Poi, conclusa la prima parte di lavori, si è passati alla cerimonia vera e propria, alla presenza della Principessa Margriet d’Olanda e della Commissaria europea alla cultura, Vassiliou. È stato Ugo Mattei a fare la prolusione per il Valle Occupato: “non sono un occupante, sono un avvocato” ha dichiarato Mattei, che si è lanciato in una articolata e appassionata discussione sul senso e il valore di parole come “legge”, “legalità” e “legittimità”. Per Mattei l’occupazione del Valle è stato un atto certo illegale, ma dopo pochissimo si è capito che quella illegalità si mutava in un senso di comunità critico nei confronti del modo di vivere attuale. Dunque, si chiede il giurista, anche ricordando il recente referendum in Crimea: “cosa significa illegale? Si può avere una visione della legge diversa dallo status quo? Si può cambiare la legge con la legge?”. Per Mattei l’esperienza del Valle pone l’attenzione su alcuni concetti chiave: networking, diffusione del potere e inclusione. Nell’emozione condivisa, e accompagnata da tanti applausi, la sparuta rappresentanza del Teatro Valle Occupato ha ricevuto l’ambito riconoscimento. Che si trasforma, simbolicamente, in una “patata bollente” per l’amministrazione locale e nazionale: se il Comune di Roma ha aperto un tavolo per lo studio di una “exit strategy” dell’Occupazione, di fatto a livello europeo questo tentativo di porre domande serie e concrete – non solo al sistema teatrale – viene valutato come foriero di sviluppi e di sicuro interesse. Insomma: per l’Europa è un modello da studiare, e incoraggiare, per Roma, qualcosa di imbarazzante, di cui sbarazzarsi in fretta (sennò chi le paga le bollette?).

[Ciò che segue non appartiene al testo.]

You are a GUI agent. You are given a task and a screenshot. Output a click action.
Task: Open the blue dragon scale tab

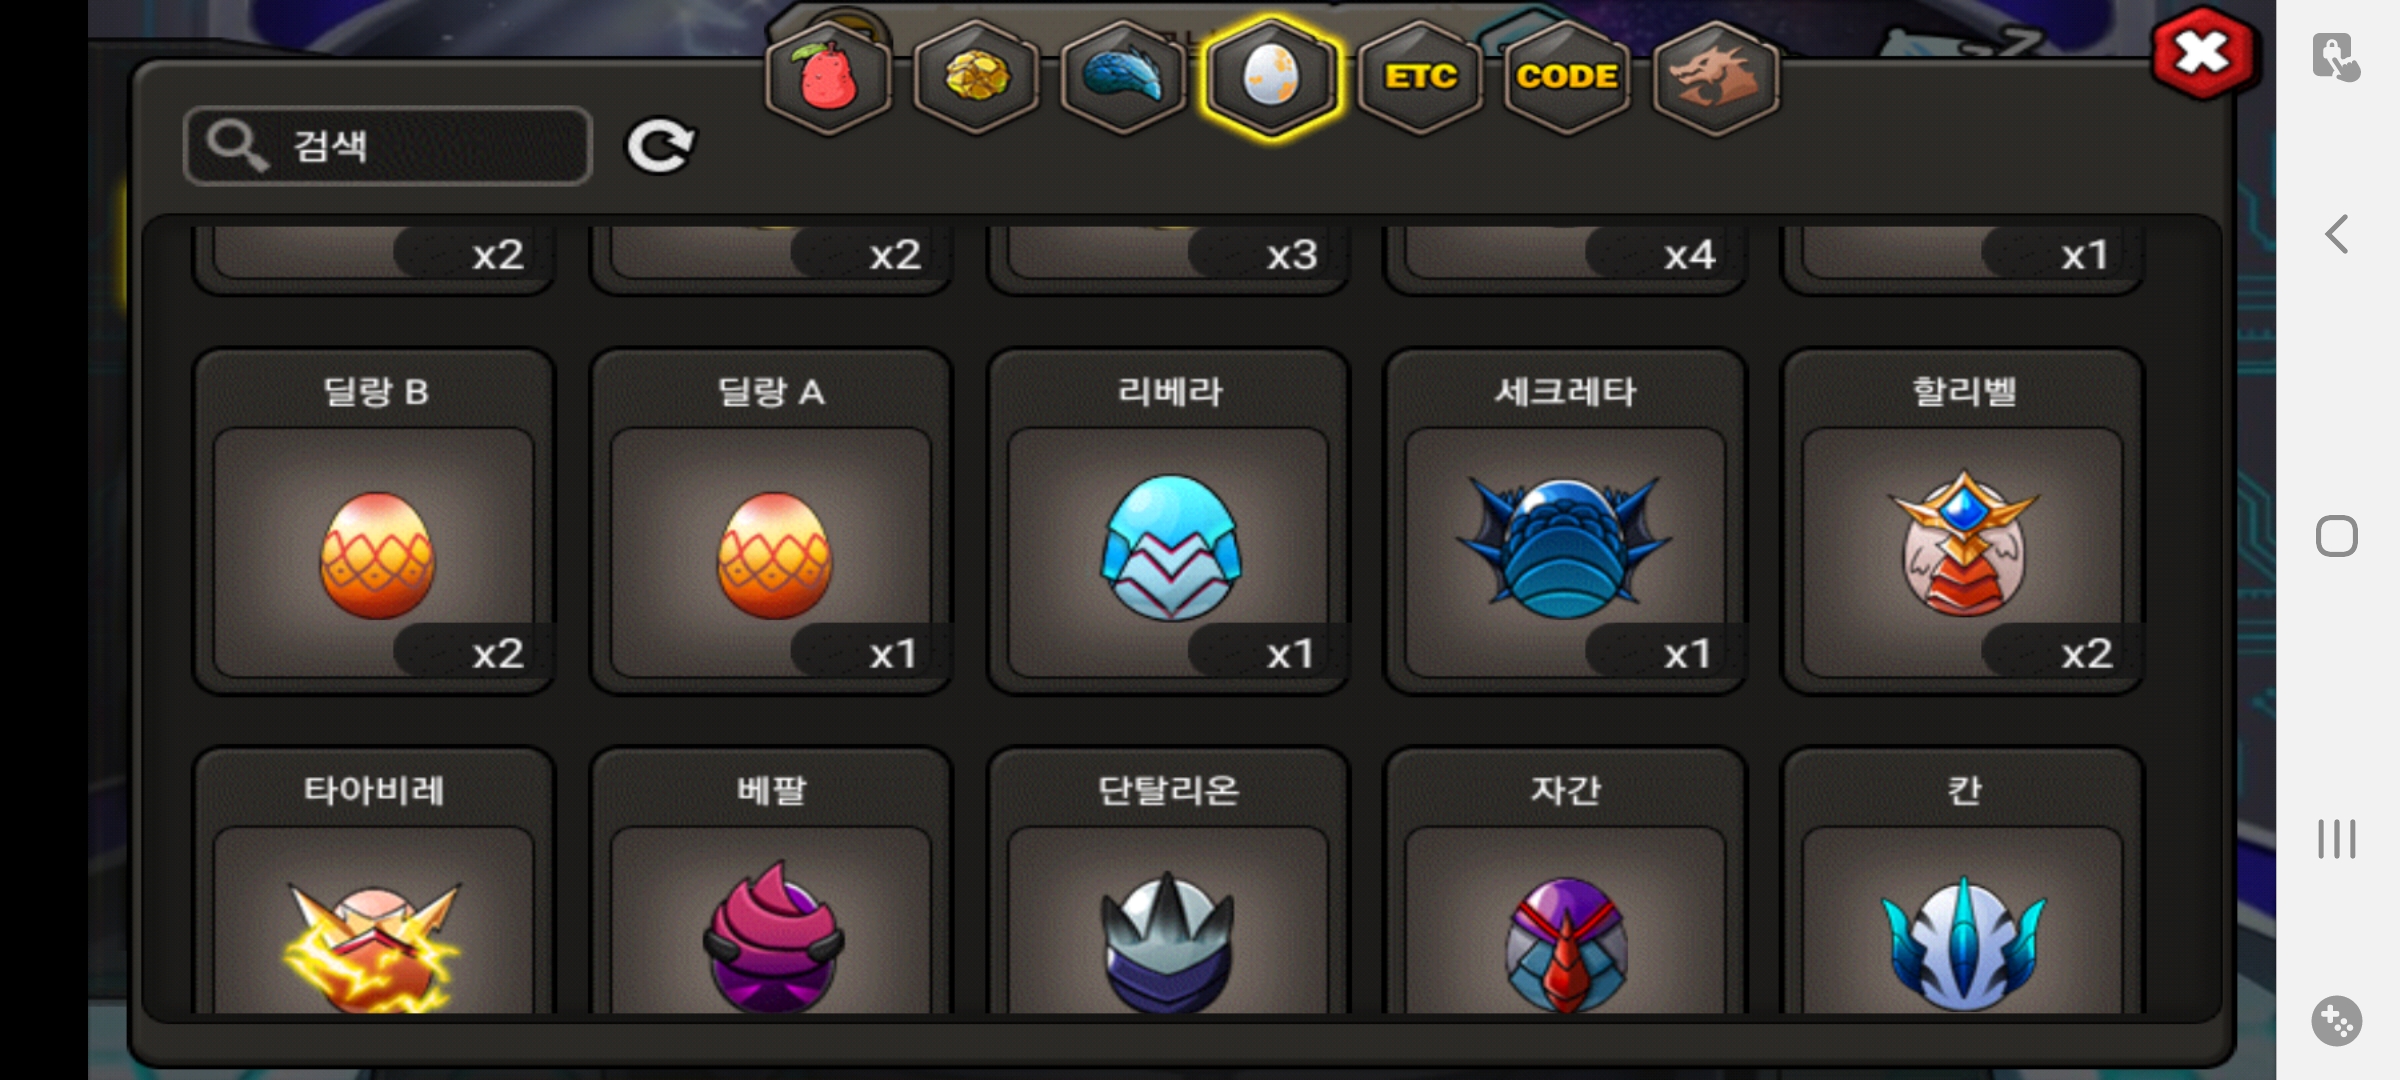[1123, 78]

Il nodo, qua, è la lungimiranza: come pensiamo la cultura a Roma tra cinque o dieci anni? Che ruolo hanno o avranno quelle “istituzioni culturali” che dovrebbero essere ponte e mediazione tra individuo e Stato?

Difficile scrivere queste righe mentre la magistratura sgombra un altro vivace centro cittadino come l’Angelo Mai, con accuse pesantissime.

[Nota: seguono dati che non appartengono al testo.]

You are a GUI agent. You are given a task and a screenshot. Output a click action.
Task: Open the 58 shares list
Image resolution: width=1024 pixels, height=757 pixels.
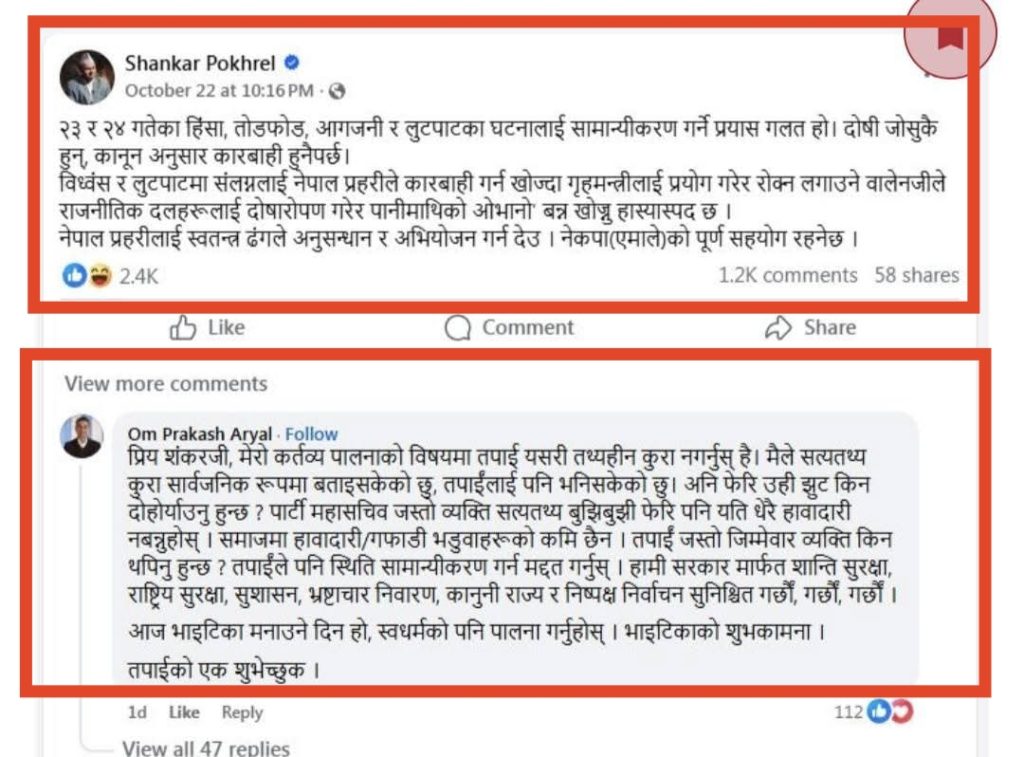click(917, 275)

Difficile ripiombare nell’immobilismo romano dopo aver “fiutato” anche solo per un giorno, quanto e come si stia sviluppando la discussione attorno alle politiche culturali internazionali. Difficile prendere atto che il lavoro da fare, nel “BelPaese”, il paese “della Cultura, dell’Arte e del Sole”, sia ancora tanto.

Resta, però, la sensazione della grande sala del BOZAR di Bruxelles, affollata di grandi attivisti (c’era, ad esempio, la straordinaria Borka Pavicevic, fondatrice del “Centro di Decontaminazione Culturale” di Belgrado, molto importante per il ruolo svolto dopo la guerra balcanica; c’era Stefan Kaegi, fondatore del gruppo tedesco Rimini Protokoll: entrambi premiati alle precedenti edizioni), accorsi per applaudire e sostenere quel manipolo di “sciamannati” che ancora si danna per far sì che la battaglia culturale in Italia non diventi una sconfitta collettiva.